The best situation is to pay off as many debts as you can before you refinance. This way your debt ratio is as low as possible when you apply for the refinance. Fewer debts mean less competition for your money when it comes to paying your bills. Lenders will feel confident that you can pay your mortgage and will reward you with a lower interest rate and/or better terms. This definitely comes into play if you apply for a cash-out refinance. Tapping into your home’s equity is a risk for lenders, but if you have a low debt ratio, they may be more willing to provide you with the loan.
Stabilize Your Employment
Lenders don’t like to see applicants that hop from job to job. They want borrowers that have had the same job for a decent amount of time. Generally, they want to see you at the same job for at least 2 years. This shows the lender that you have consistency and reliability.
If you change jobs within the last 2 years, it doesn’t mean you won’t be able to refinance. Lenders might be a little more cautious though. They will want to know why you changed jobs and how it compares to your previous job. For example, are you making the same amount of money or more? If you make less, that is a red flag for lenders. Are you working in the same industry or did you change industries? That’s another red flag for lenders. If you did change industries, they want to know what level of expertise you have for that industry in order to prove that you can succeed (went back to school, took training, etc.).
Stabilize Your Income
Your income is probably one of the second most important things lenders look at when deciding if you deserve to refinance. They generally look back over the last 2 years. This means if you changed jobs and make less this year than last year, the lender will know.

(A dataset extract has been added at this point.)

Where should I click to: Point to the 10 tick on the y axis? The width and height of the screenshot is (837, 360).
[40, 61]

You should choose to apply for a refinance when you know you’ve had stable income for at least the last 12 months, but 2 years is even better. Lenders like stability, which is even more important when you are self-employed or work on commission. Anyone except those on a regular salary should try to keep their income as stable as possible with as few write-offs on their taxes as possible in order to increase their chances of securing approval for a refinance.
Taking the time to perfect your loan application before you refinance will increase your chances of approval. Lenders like to see consistency, reliability, and the least amount of red flags as possible. In other words, they don’t want a borrower that might default on their loan. Make yourself look as good as possible financially, and you’ll have a better chance at approval.